Bipartisan legislation recently introduced in the U.S. Senate would require federal contractors to adhere to National Institute of Standards and Technology guidelines.
The Federal Contractor Cybersecurity Vulnerability Reduction Act of 2025 would require the Office of Management and Budget to oversee updates to the federal acquisition regulation. Federal contractors would be required to implement a vulnerability disclosure policy consistent with what is already required by federal agencies.
Vulnerability disclosure policies are a way for organizations to receive unsolicited reports of vulnerabilities in their software. The reports help reduce security threats by alerting companies to problems that need fixed. Civilian federal agencies are required to have polices but, under current law, federal contractors are not.

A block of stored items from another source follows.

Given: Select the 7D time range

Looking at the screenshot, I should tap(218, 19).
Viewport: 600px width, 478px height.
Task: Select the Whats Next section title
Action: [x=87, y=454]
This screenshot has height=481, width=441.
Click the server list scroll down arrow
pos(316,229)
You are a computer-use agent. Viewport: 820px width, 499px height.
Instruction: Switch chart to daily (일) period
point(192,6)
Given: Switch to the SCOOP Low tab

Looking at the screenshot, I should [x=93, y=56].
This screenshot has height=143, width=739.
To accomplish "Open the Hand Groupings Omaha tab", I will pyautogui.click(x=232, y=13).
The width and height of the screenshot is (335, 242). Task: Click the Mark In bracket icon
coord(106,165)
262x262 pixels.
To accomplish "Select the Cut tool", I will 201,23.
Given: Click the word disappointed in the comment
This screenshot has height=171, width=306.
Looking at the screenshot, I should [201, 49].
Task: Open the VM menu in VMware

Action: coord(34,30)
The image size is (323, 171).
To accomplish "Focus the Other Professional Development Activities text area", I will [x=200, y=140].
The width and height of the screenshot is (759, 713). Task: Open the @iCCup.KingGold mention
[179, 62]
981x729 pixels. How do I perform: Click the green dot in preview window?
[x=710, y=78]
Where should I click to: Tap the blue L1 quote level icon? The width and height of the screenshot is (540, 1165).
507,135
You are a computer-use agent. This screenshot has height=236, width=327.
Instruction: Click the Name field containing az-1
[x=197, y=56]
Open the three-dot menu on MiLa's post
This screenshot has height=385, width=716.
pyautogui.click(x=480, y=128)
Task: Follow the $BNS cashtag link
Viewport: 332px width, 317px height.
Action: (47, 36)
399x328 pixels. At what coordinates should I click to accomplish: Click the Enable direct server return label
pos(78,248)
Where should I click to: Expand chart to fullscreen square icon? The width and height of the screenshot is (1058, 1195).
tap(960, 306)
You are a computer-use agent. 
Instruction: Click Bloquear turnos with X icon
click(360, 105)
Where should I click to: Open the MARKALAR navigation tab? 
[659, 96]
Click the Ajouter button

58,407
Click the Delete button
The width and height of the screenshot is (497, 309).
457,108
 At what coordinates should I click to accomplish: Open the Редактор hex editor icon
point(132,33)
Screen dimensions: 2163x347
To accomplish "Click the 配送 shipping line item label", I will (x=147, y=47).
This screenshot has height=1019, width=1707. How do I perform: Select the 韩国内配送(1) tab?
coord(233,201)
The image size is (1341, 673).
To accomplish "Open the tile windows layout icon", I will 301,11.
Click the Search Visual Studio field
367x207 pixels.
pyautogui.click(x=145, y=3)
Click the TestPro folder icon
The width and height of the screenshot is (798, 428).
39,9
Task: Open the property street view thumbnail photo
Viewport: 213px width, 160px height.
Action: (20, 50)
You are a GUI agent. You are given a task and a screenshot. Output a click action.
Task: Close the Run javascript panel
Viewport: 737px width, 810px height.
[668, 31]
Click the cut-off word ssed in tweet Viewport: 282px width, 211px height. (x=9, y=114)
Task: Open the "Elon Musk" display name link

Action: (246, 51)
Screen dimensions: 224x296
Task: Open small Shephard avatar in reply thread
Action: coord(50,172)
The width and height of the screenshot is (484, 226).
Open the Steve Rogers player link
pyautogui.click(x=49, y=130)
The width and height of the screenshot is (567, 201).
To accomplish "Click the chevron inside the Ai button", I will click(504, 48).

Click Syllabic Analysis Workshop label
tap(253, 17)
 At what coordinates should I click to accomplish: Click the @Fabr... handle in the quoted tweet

U.S. Sens. James Lankford (R-OK), Senate Committee on Homeland Security & Governmental Affairs member, and Mark R. Warner (D-VA), Senate Select Committee on Intelligence vice chairman, introduced the bill.
“Vulnerability Disclosure Policies are crucial tools to help ensure that the federal government is operating using safe cybersecurity practices,” Warner said. “This legislation will ensure that companies doing business with the federal government are held to the same standards, better securing the entire supply chain and protecting our national security.”
“Federal agencies and contractors must be quickly made aware of cyber vulnerabilities, so they can resolve them,” Lankford said.